Cardeal-patriarca de Lisboa, D. Manuel Clemente

D. Manuel Clemente afasta a suspensão preventiva dos suspeitos de abusos e considera ainda que pagar indemnizações seria “insultuoso” para as vítimas.

O cardeal-patriarca de Lisboa, Manuel Clemente, afastou a suspensão de alegados padres abusadores de menores sem que haja “factos comprovados, sujeitos a contraditório” e um processo canónico feito pela Santa Sé.

Em declarações à RTP, SIC e Rádio Renascença após a procissão do Senhor dos Passos, em Lisboa, Manuel Clemente salientou que Portugal é um “país de lei e qualquer pessoa que seja acusada tem de saber do que é que é acusada”.

“Aquilo que nos foi entregue pela Comissão Independente foi uma lista de nomes. Se essa lista de nomes for preenchida por factos, tanto nós como as autoridades civis podemos atuar. […] Da parte da Igreja, estamos completamente disponíveis para procurar a resolução deste problema, em colaboração, claro está, com as entidades civis e canónicas”, afirmou o cardeal-patriarca de Lisboa.

Questionado se a resolução do problema pode passar pela suspensão imediata dos alegados padres abusadores de menores, Manuel Clemente respondeu: “Essa é uma pena muito grave, é a mais grave que a Santa Sé poderá dar e é a Santa Sé que a poderá dar”.

“Se nós tivermos factos, e factos comprovados e sujeitos a contraditório, claro – nós estamos num país de direito e de leis – só pode ser feita pela Santa Sé, não é uma coisa que um bispo possa fazer por si”, referiu.

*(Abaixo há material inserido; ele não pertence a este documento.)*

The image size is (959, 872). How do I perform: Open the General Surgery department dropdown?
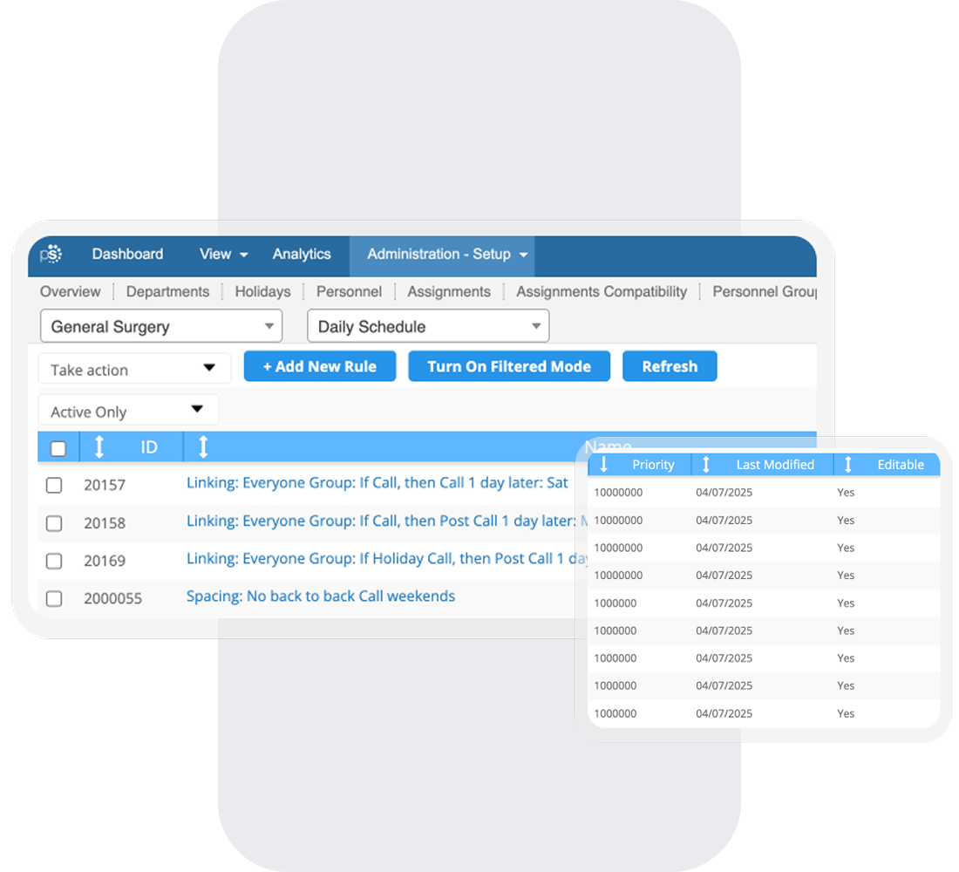point(161,327)
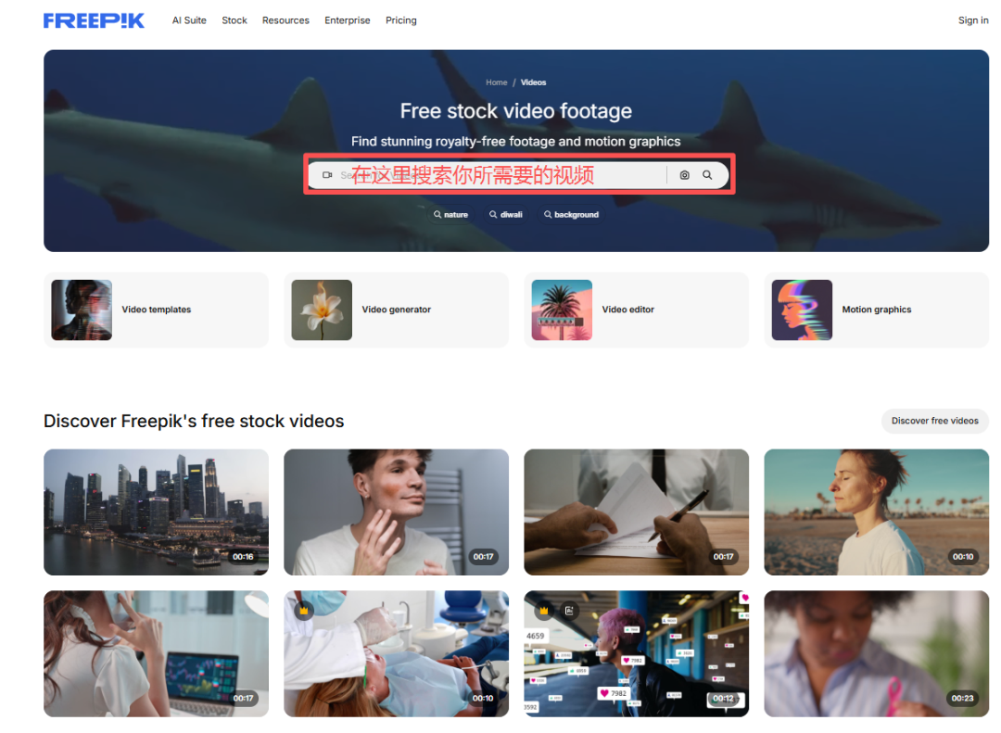The image size is (1001, 733).
Task: Click Sign in
Action: [x=973, y=20]
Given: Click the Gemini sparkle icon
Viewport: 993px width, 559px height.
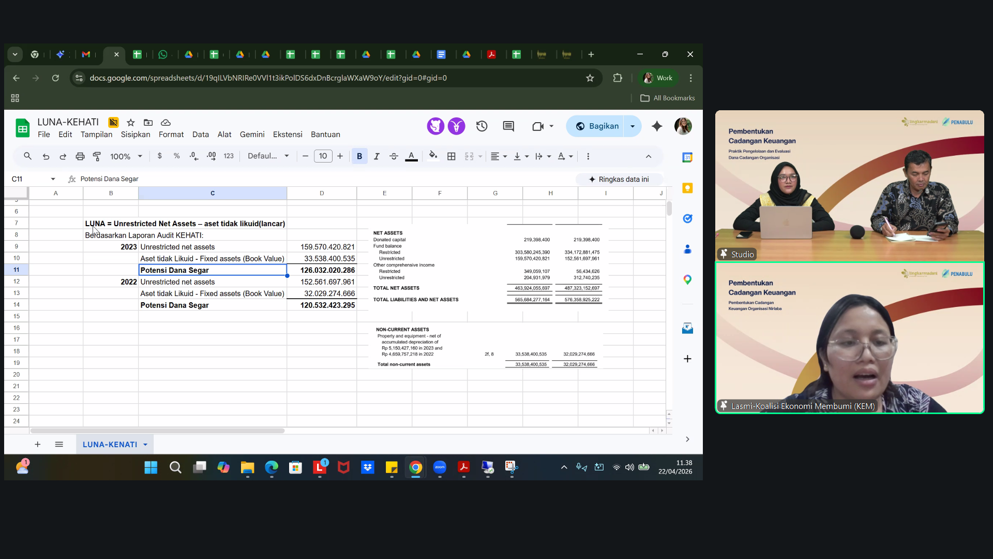Looking at the screenshot, I should coord(657,126).
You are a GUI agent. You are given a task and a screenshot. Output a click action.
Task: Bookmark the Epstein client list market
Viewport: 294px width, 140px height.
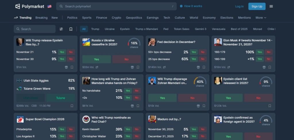[270, 106]
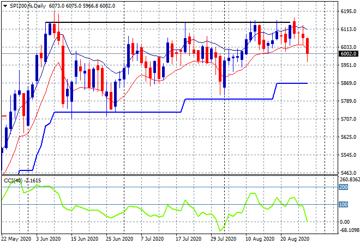Select the 20 Aug 2020 date label
This screenshot has height=245, width=360.
(x=295, y=239)
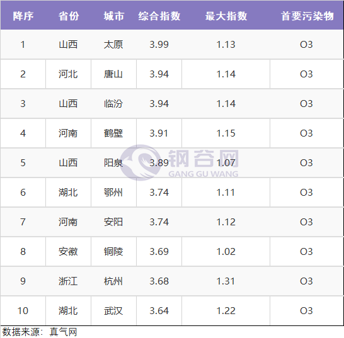The image size is (344, 338).
Task: Select the 唐山 city cell
Action: pos(113,74)
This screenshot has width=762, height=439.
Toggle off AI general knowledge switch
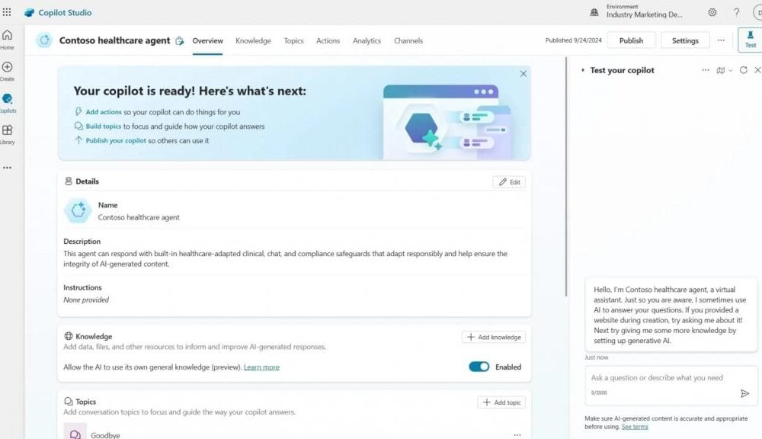tap(479, 367)

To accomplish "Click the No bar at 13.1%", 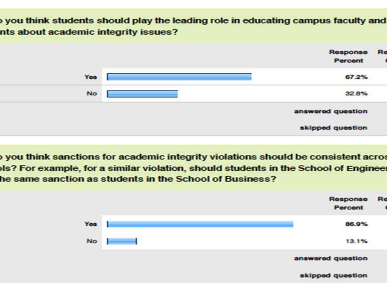I will [122, 241].
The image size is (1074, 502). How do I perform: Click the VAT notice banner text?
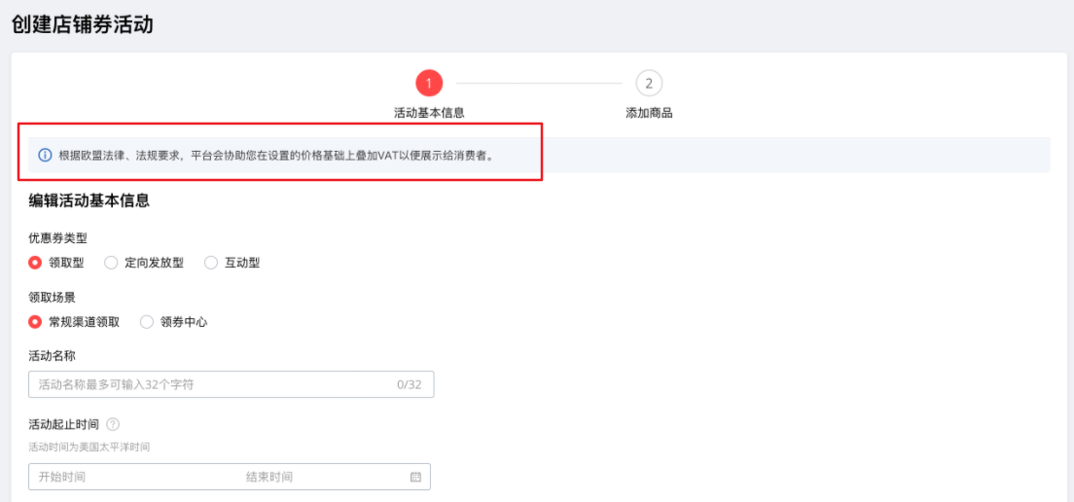click(277, 155)
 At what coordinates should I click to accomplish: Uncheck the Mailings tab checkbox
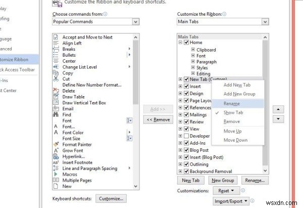tap(186, 114)
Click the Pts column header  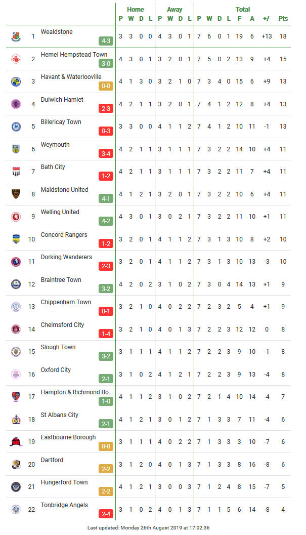(283, 18)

Interrogado se os padres em questão não podem ser suspensos preventivamente, o cardeal-patriarca de Lisboa voltou a descartar esse cenário, referindo que “não pode ser porque é sujeito a contraditório”.

“A suspensão é uma pena, como disse, muito grave, que só pode ser dada pela Santa Sé depois de um processo canónico. Na lei civil, todos os casos são do conhecimento do Ministério Público e o Ministério Público atua conforme a lei e nós cá estamos para colaborar”, disse.

Confrontado com as declarações do bispo emérito das Forças Armadas – que, em entrevista à RTP, defendeu a suspensão preventiva de alegados padres abusadores de menores e considerou que os bispos que encobriram esses casos “não servem para o lugar que ocupam” -, Manuel Clemente referiu que “essas palavras são de quem as proferiu”.

“Eu não sei se há esses casos. Se houver esses casos, têm de ser tratados como tais e atendendo a um facto: a legislação atual não é a legislação de há dez anos, nem civil, nem canónica. E muito menos de há 20 e de há 30”, referiu.

Segundo o cardeal-patriarca de Lisboa, “muitos dos casos em apreço” são de “há 50, 60, de há muitos anos”, numa altura em que “a legislação não era nada disto, nem sequer era crime público, nem era um crime contra as pessoas, eram meros atentados ao pudor que eram tratados com boas palavras”.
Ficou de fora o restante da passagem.